Woman with smartphone

(kaboompics.com/Pexels)

6 December 2016. Many mobile apps designed to help manage one’s health are not assisting people in most need of that help and often do not appropriately respond to information with dangerous consequences. Those are the conclusions of researchers from University of Michigan and Brigham and Women’s Hospital that appear in the December 2016 issue of the journal Health Affairs (paid subscription required).

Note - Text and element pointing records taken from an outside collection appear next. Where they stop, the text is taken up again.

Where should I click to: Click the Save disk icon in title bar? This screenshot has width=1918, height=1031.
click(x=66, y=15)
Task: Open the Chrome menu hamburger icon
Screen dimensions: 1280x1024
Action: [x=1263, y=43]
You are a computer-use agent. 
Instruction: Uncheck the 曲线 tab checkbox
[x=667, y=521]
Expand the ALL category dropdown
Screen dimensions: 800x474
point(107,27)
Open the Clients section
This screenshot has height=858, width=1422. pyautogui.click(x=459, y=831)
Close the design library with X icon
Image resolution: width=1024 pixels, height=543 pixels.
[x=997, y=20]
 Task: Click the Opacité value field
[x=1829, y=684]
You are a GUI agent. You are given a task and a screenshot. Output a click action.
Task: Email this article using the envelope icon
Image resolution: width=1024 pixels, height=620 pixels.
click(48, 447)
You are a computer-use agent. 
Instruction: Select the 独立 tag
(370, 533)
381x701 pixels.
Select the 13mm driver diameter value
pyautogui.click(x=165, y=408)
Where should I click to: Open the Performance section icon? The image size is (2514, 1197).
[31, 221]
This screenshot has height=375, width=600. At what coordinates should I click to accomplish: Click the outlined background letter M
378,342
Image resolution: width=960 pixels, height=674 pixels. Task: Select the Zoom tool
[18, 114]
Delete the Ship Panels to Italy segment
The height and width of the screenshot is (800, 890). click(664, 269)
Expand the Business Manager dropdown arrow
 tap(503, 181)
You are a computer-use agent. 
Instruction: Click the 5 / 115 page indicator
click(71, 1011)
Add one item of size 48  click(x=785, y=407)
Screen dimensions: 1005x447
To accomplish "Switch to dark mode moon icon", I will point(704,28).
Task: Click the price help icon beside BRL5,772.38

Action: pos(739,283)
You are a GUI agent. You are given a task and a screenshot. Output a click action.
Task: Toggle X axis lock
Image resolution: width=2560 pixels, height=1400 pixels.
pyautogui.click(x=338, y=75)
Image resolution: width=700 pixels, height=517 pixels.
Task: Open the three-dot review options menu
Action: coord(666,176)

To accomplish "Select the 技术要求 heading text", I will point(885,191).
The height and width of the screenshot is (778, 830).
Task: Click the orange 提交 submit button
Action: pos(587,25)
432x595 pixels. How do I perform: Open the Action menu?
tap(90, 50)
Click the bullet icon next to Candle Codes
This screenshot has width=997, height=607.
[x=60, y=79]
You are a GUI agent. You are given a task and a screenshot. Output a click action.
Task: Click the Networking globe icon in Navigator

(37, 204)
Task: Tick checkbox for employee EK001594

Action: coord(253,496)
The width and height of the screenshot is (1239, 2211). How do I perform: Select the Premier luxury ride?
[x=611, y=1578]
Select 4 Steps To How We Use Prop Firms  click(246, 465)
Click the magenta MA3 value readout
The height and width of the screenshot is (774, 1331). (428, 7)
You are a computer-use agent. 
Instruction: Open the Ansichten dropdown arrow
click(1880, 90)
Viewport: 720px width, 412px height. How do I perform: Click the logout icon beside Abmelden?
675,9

The team led by health informatics professor Karandeep Singh at University of Michigan Medical School sought to evaluate the state of apps for smartphones and tablets that claim to help individuals with chronic health problems manage their conditions. Singh and colleagues focused particularly on apps receiving high ratings and recommendations from their users, numbering 137 and readily available from Apple’s and Google’s app stores. User ratings are likely important in selecting an app, say the authors, since medical societies, health agencies, and insurers today largely avoid recommending specific apps.

The apps reviewed are designed for people with asthma, arthritis, diabetes, obesity, high blood pressure, lung disease, liver disease, kidney disease, and heart failure. Other apps are written for individuals recovering from stroke or cancer. Still more apps address neurological conditions such as addiction to drugs, alcohol, and tobacco, as well as people living with chronic pain, depression, memory loss, or dementia.

The researchers found some conditions affecting large numbers of people with few apps to help them out. Individuals with diabetes or depression have a variety of apps to choose from, say the authors, but older people and those with arthritis and chronic pain, can find few highly-rated mobile apps. These populations, says the team, could benefit from better choices in apps, which could also have public health consequences.

Most (121) of the 137 high-quality apps allow their users to enter information, such as blood glucose levels or feelings and emotions, but the researchers found a mixed pattern in the way these apps responded to entered data if they reported dangerous conditions. The authors say the few apps designed for older individuals, and about half of the apps assisting people with asthma and stroke seemed to respond properly when values in dangerous ranges were entered.

However, only 28 of the 121 apps accepting user input responded appropriately to dangerous values, such as very low blood sugar or abnormally high blood pressure. Likewise, many apps recording moods and emotions, say the authors, did not respond appropriately to reports of suicidal thoughts or moods.

Among the benefits of mobile apps is the ability to track progress toward goals and provide alerts, reminders, and other feedback. While many of the apps, the researchers report, provide these functions, few of the apps offer tailored guidance based on the data entered by the user.

Another benefit of mobile apps is the sharing of health data with caregivers or health care providers, with half of the apps using e-mail and 1 in 6 (17%) with text messaging. The team evaluated these apps in 2015 after Apple and Google began offering secure transmission of health data, but less than half of the apps with this capability use these secure data sharing options. About two-thirds of the apps have written privacy policies, which the authors say is an improvement over previous reports.

The authors identify the need for professional societies and health authorities to become more proactive in recommending apps to individuals, rather than leaving evaluations to collections of user ratings. “We found that the consumer-generated rating on the app store is a very poor marker of how usable an app is, and whether a physician would recommend it,” says Singh in a university statement. “Going forward, we need to evaluate apps on the basis of what would it take for physicians, and organizations that issue clinical guidelines, to start recommending them to patients.”